3.9.2 Dynamic Voltage and Frequency Scaling (DVFS)

Simultaneous scaling of processor voltage and frequency has been used extensively for many years to reduce the power consumption of CPUs and other processing units. Equa- tion 3.2 indicates that frequency has a linear relationship with power consumption and that the supply voltage has a quadratic relationship. A processor that experiences slack time will have a lower power consumption if it is able to run at a lower voltage and frequency. The time it takes for a calculation to complete will then increase but the overall power consumption will be reduced. If the processor is able to stay in a busy state at a low voltage /frequency then the overhead of mode transition can be avoided.

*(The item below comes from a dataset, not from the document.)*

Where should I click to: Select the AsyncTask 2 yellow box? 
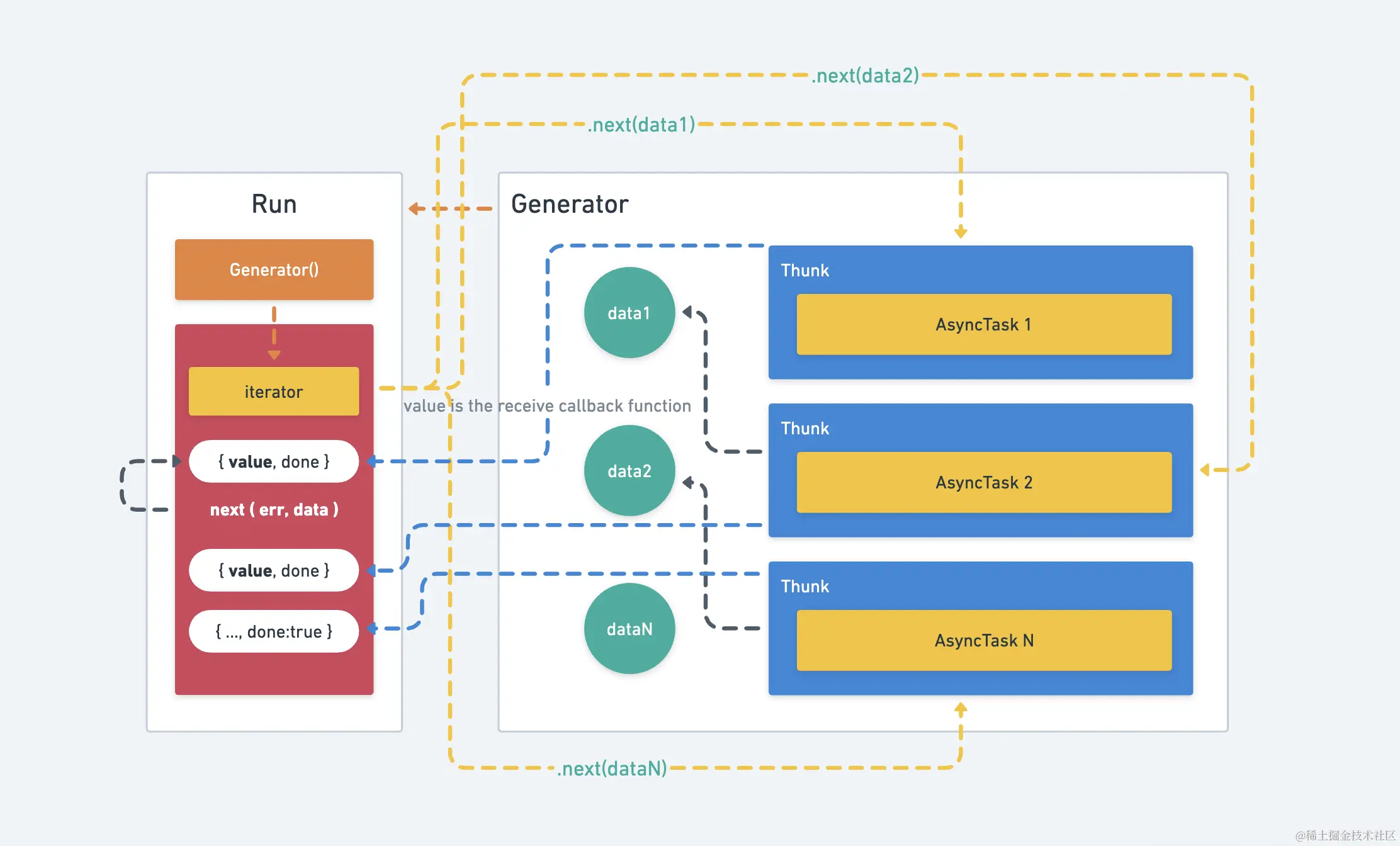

Using DVFS on a GPU or a CPU performing graphics rendering will increase the frame latency (Section: 4.5) slightly but reduce power consumption significantly. Park et al.[27] have used DVFS on a development board with performance similar to the i.MX31 to achieve energy savings of up to 46% compared to a non-DVFS scheme. Taking advantage of both intra-frame- and inter-frame slacks to scale down the CPU frequency in times of reduced workload. Intra-frame DVFS conservatively identify rendering slack time caused by the imbalance between different stages in the pipeline, while the inter- frame DVFS picks up any remaining slack in between frames.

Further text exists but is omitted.